FordGT90Concept said:


> DisplayPort 1.3 is 32.4 Gbps



Yup, and supports 8k, though display adoption is still very slim right now.


----------



## Tatty_One (Jun 18, 2015)

swirl09 said:


> I dont think they want me getting this card :/
> 
> I use DVI for my monitor (fair enough, its getting on and things need to move forward), but Ive a lovely TV which I use currently as my 4k gaming display when I feel like being on the couch and thats over HDMI2 (And yes 4k@60)


So would you mind sharing what cable you have to allow you that @60?


----------



## Steevo (Jun 18, 2015)

http://www.anandtech.com/show/8191/nvidia-kepler-cards-get-hdmi-4k60hz-support-kind-of


Nvidia used a 4:2:0 @ 8bit to get 4K 60Hz working.


Great game looks, MSAA with blocky color gradients, but Nvidia users are used to that since their cards colors a always Fuxxed up. http://www.reddit.com/r/pcgaming/comments/2p3xs7/nvidia_users_using_hdmi_output_youre_most_likely

https://forums.geforce.com/default/...for-the-limited-color-range-issue-in-hdmi-dp/

http://www.neogaf.com/forum/showthread.php?t=953806


----------



## xfia (Jun 18, 2015)

the amd middle finger to people wasting money? 4k tv's got that price tag.


----------



## mister2 (Jun 18, 2015)

Steevo said:


> http://www.anandtech.com/show/8191/nvidia-kepler-cards-get-hdmi-4k60hz-support-kind-of
> 
> 
> Nvidia used a 4:2:0 @ 8bit to get 4K 60Hz working.
> ...


Yup, I had to do the reg hack to get full range.  

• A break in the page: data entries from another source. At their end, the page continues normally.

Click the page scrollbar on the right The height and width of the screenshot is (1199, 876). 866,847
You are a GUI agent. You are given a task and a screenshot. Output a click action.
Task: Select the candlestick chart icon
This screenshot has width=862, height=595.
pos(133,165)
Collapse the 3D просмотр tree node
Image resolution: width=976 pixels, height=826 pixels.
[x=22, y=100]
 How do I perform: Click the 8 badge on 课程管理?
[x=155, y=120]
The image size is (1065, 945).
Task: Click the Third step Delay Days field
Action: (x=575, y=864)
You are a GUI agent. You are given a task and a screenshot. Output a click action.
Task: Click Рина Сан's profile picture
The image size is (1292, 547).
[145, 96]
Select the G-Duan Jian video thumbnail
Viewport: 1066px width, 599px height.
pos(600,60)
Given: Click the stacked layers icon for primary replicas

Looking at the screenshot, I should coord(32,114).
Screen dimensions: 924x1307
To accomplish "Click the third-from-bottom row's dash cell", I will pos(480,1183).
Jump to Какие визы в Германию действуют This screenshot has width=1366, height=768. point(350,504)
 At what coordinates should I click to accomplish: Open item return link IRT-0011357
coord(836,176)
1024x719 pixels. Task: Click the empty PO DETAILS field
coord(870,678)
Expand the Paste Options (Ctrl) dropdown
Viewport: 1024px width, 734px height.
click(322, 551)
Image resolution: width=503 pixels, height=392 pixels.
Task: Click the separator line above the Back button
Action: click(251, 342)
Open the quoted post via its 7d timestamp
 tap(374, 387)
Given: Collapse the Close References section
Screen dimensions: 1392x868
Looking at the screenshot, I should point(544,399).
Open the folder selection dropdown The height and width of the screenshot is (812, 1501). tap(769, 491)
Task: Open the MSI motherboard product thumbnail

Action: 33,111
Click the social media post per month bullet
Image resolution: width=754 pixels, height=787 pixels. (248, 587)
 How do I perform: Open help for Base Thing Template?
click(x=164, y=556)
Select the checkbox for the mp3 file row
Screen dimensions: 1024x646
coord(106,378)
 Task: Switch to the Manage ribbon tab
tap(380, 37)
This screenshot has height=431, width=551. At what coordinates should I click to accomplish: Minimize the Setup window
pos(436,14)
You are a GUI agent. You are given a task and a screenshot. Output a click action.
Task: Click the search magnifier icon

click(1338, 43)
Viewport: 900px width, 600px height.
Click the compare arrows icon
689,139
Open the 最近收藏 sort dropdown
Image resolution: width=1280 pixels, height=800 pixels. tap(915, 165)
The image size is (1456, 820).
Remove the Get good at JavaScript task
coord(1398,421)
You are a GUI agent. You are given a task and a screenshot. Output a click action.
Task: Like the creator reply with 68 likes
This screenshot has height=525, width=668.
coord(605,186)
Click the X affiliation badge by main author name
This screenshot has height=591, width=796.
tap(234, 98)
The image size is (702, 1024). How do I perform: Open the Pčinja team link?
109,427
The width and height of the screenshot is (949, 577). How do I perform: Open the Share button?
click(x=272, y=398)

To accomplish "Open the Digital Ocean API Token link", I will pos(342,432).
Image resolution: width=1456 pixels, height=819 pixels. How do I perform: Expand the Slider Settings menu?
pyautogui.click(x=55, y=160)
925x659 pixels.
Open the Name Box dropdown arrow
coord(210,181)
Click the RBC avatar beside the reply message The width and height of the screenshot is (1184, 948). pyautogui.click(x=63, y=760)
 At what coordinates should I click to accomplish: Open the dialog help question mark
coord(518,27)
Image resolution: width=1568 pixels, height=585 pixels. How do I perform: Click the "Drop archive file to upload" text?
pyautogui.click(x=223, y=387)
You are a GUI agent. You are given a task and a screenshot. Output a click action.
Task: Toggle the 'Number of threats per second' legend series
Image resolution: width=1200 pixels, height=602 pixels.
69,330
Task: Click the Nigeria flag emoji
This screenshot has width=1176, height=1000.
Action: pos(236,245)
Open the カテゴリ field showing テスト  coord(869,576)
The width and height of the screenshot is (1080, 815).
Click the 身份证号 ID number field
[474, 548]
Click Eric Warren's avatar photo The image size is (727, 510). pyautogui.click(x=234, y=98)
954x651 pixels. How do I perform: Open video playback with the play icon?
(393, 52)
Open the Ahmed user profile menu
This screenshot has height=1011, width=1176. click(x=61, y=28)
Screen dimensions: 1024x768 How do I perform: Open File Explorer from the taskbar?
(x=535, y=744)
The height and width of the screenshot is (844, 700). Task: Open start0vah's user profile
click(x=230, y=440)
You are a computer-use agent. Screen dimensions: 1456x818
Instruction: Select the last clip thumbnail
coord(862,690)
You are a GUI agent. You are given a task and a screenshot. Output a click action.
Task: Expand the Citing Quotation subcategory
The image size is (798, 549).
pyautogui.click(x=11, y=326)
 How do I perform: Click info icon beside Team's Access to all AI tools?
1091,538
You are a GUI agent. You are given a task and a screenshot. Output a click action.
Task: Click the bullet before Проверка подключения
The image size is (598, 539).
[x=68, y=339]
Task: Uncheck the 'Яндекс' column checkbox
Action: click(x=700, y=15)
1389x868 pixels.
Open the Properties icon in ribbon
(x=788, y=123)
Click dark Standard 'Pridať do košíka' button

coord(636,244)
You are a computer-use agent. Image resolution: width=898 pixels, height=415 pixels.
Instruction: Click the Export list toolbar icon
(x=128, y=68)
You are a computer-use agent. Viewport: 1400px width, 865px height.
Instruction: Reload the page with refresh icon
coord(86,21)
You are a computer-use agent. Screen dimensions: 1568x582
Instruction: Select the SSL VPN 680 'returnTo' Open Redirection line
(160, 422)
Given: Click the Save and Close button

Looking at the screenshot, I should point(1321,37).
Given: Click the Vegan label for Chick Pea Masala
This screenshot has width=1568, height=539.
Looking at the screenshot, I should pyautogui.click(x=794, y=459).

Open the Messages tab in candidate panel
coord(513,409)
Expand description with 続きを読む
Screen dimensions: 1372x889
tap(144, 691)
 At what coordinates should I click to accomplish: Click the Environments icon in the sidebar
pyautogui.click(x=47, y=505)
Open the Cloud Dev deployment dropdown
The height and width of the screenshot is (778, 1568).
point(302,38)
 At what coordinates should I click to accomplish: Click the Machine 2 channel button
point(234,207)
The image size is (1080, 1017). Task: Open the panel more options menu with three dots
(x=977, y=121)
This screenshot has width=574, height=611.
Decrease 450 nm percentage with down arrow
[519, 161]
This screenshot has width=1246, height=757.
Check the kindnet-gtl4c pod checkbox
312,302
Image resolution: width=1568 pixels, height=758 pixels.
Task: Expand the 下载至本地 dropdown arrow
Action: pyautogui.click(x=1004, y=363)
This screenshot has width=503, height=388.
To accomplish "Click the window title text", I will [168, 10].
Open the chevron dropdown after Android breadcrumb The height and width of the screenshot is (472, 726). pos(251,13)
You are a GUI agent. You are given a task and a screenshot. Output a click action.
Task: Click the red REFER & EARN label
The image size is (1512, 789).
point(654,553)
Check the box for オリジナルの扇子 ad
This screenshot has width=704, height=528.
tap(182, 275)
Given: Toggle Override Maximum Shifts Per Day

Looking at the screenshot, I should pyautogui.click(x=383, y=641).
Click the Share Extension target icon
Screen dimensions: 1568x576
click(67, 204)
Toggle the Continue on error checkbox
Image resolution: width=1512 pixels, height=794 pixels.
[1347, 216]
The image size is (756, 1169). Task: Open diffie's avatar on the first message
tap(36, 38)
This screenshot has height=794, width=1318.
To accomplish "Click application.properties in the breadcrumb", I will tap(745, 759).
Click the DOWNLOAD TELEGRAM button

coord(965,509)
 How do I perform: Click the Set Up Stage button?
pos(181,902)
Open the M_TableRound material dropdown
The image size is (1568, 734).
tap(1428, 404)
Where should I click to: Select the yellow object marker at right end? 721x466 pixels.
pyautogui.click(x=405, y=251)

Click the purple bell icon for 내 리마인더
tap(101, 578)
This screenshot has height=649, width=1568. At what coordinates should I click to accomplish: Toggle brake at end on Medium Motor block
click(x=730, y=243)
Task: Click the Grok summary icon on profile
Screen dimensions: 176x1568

and that 4:2:0 is only for kepler (600/700 series).


----------



## xfia (Jun 18, 2015)

its seems your 4k may not even use that much color space.. because i only look at the awesome ones for gaming lol


----------



## mister2 (Jun 18, 2015)

xfia said:


> its seems your 4k may not even use that much color space.. because i only look at the awesome ones for gaming lol



Maybe.  I play on a 65" Samsung.


----------



## xfia (Jun 18, 2015)

mister2 said:


> Maybe.  I play on a 65" Samsung.


well check it out.. if you got time to read a forum you can read and learn while you do it if thats what interests you.
welcome to tpu by the way.. probably more than obvious how much misleading information after reading this thread so just ask haha
i will tell you @HumanSmoke @Steevo @FordGT90Concept are probably going to give you the best strait up information.
i can give the mods shit but they are cool for the most part just some of them seem to be very limited in knowledge for the years they have been around reading articles.
i would like to be wrong for what i said about what mussels was doing but it does not seem that way.


----------



## Steevo (Jun 18, 2015)

Lets give this a good logical look.


HDMI, does it support G-Sync.....nope. So if you want to bash the lack of HDMI support on this front when Nvidia and AMD are both actively pushing a technology(G-Sync or Free-Sync) that isn't compatible with HDMI.... you fail.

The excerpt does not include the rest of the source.